Zuerst einmal finde ich das Angebot großartig, den Service drei Monate kostenlos zu testen. Ich war bisher kein großer Freund von Streamingdiensten, was aber vor allem an meiner Bequemlichkeit lag. Nun ist Streaming oder der herkömmliche Musikplayer des iPhones zu einer App verschmolzen. Ich merke kaum, wenn ich von der eigenen Musik zu Cloud-Musik wechsle. Die Qualität der gestreamten Musik ist prima – selbst, als ich Songs vom iPhone per Apple TV mit der Hifi-Anlage angehört habe, war ich zufrieden.

Fast alle Bands und Künstler, nach denen ich gesucht habe, konnte ich finden und mir deren Songs anhören.
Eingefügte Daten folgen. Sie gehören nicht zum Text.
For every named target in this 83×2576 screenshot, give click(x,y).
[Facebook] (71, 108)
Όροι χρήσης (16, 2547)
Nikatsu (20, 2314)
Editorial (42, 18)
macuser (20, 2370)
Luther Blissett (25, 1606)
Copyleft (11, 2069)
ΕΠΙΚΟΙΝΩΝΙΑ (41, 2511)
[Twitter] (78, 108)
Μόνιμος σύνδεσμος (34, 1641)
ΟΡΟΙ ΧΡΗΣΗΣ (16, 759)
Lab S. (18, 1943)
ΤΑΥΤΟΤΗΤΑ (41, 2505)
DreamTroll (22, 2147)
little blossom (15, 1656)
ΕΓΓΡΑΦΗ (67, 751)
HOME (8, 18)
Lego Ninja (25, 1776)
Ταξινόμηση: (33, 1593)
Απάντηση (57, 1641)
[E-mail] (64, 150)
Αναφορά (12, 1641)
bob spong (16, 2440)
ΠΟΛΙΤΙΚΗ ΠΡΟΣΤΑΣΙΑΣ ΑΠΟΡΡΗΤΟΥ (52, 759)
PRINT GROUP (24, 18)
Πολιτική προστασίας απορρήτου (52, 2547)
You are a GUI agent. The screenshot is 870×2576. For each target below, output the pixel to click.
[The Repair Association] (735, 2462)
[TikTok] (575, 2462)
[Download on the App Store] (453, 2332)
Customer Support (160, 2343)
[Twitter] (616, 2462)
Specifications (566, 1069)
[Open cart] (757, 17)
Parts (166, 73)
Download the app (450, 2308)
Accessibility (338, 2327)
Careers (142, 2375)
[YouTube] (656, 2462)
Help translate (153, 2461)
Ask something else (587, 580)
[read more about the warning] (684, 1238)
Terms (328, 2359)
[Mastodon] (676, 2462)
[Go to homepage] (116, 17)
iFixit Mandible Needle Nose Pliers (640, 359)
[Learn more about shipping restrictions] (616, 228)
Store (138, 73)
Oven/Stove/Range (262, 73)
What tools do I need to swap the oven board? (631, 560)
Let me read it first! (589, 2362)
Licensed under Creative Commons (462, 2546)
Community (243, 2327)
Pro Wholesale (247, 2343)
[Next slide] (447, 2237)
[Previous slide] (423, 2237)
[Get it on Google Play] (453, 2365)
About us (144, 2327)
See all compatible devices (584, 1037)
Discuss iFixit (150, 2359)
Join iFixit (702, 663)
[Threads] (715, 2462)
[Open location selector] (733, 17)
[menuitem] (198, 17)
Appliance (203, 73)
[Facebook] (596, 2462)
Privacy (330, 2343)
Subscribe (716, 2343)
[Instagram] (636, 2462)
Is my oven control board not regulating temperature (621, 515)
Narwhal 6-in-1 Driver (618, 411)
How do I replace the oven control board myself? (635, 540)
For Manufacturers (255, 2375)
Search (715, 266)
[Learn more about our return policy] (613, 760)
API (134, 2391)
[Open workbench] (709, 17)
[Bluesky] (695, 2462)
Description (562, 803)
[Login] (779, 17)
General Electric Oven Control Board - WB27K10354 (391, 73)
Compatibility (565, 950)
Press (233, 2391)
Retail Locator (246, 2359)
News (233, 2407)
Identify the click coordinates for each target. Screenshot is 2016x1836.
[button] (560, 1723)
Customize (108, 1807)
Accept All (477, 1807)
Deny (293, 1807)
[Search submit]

Aber das hatte ich auch bei Spotify und Co. so erlebt – was sicher daran liegt, dass mein Musikgeschmack nicht so außergewöhnlich ist. Inhaltlich ist Apple Musik sicher nicht besser als die Konkurrenz, denn am Ende des Tages bieten alle Angebote doch die selben Songs an. (Naja, nicht ganz – Taylor Swift findet man derzeit nicht bei Spotify – aber meinetwegen hätte sie auch bei Apple Music nicht auftauchen müssen.)  Überzeugt haben mich die Bereiche "Für Dich" und "Neu", die geschmackssicheren Vorschläge und die unglaublich vielfältigen Listen. Auch wenn ich gar nicht weiß, wann ich das alles hören soll, stehe ich auf solche Empfehlungen. Früher war es der Plattenhändler meines Vertrauens, von dem ich mir die coolsten Musik-Tipps holte – künftig könnte es Apple Music sein.